No significant impact. Clearing the air, the new MSAP has little impact on TM’s broadband packages. In 2018, its ARPU was down 6% while data revenue declined 9%. Following the 2018 reduction, its Unifi’s ARPU suffered a 6% YoY decline in FY18, but this was mitigated by a 19% increase in subscribers, stimulated by the improved affordability of the service. We expect the same impact for 2023, supported by the increase in population coverage under the Jendela initiative plus the government’s initiative to enhance digital technology application in all aspects of life from business, entertainment and education. Following this revision in MSAP, we pencilled in a conservative decline of 9% for TM’s ARPU to RM127 for FY23. For data revenue we input in a reduction of 9% to RM3.3b.

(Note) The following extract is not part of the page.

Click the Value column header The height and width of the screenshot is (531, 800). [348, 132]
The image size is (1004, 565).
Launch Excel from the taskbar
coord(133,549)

Recall that in 2018, MCMC rolled out the (MSAP), effecting a 43% reduction in the price of the limited fixed broadband package. Prices for the new broadband is still not confirmed but within the network services, end-to-end and trunk transmission services will see staggered reduction in prices of 25% to 75% across a three-year period from 1 March 2023. In June 2018, Gobind Singh declared that broadband prices will be brought down by at least 25% and we believe the reduction in access prices will be around a similar amount. In announcing the 2023 MSAP, MCMC expects growth for data traffic subscription of 20% for 2023-2025.

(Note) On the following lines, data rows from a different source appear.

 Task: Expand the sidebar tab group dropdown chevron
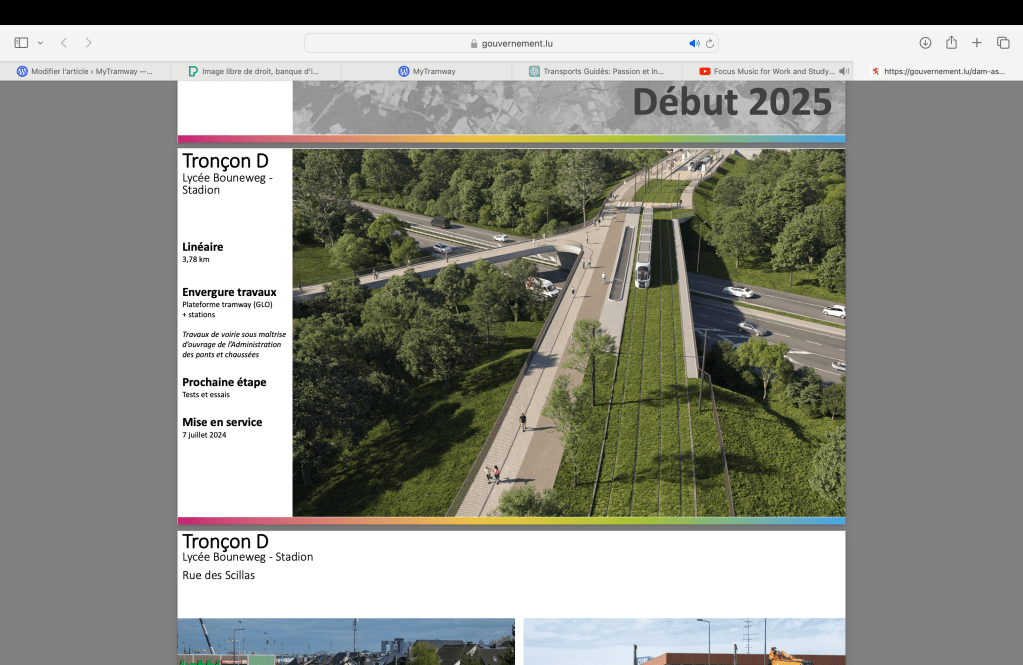click(40, 43)
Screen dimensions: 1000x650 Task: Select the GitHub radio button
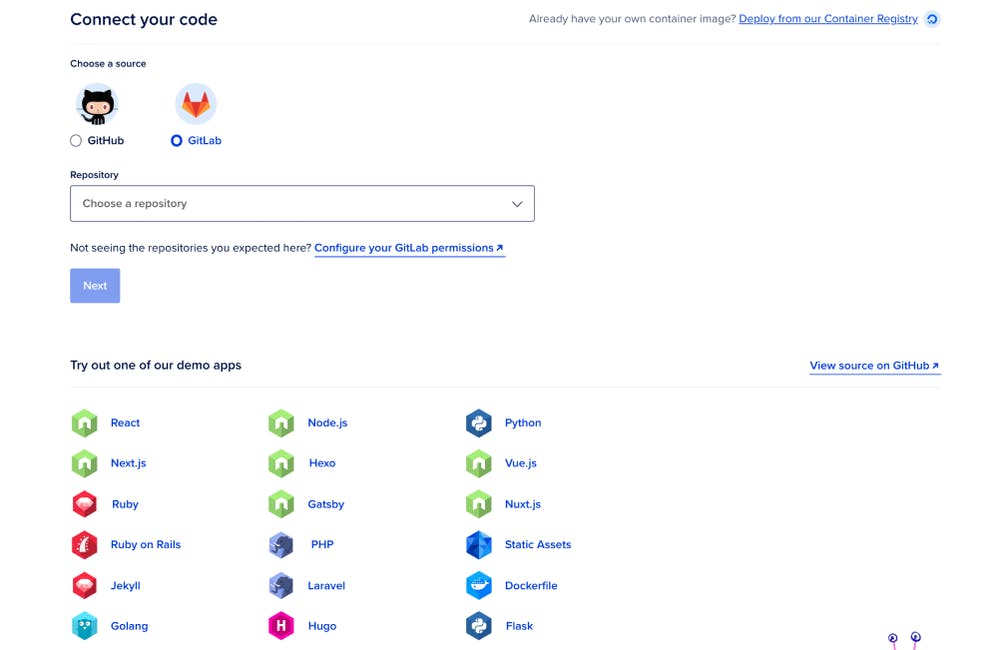coord(76,141)
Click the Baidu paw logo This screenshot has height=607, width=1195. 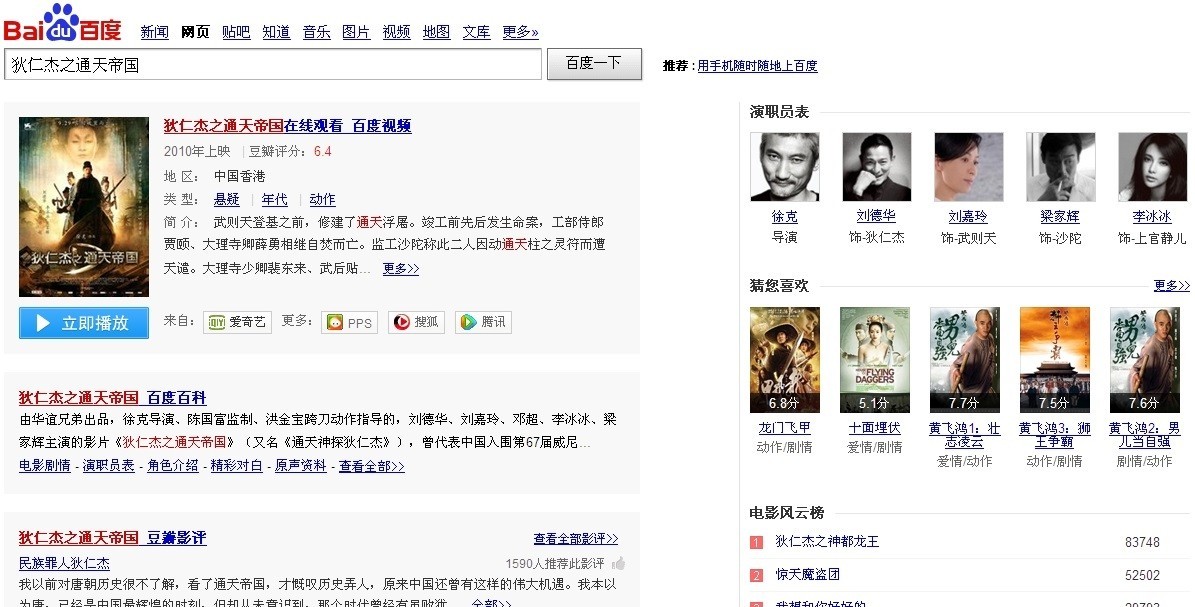(x=62, y=23)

Forecasts. We revised down our FY23E earnings forecast by 6% based on the above assumptions including revising up our Unifi subscription assumption by 10% (5% previously).

TP revised down by 5% to RM7.85 on an unchanged 7x FY23F EV/EBITDA (in line with the average historical forward EV/EBITDA of the broadband sector). There is no adjustment to TP based on ESG given a 3-star rating as appraised by us (see Page 3).

We like TM on account of: (i) positive tailwinds on the digital space as economies reopen, (ii) the enhanced network coverage nationwide boosting internet demand from both the public and businesses, and (iii) its competitive offering with added 5G availability. We see buying opportunities as the downside risks related to the new MSAP has been resolved. Furthermore, we expect positive news coming from the government’s clarification concerning the Single Wholesale Network which is expected in March 2023. Reiterate OUTPERFORM.

Risks to our call include: (i) weaker-than-expected data and internet revenue, (ii) stronger-than-expected OPEX, and (iii) irrational competition between players.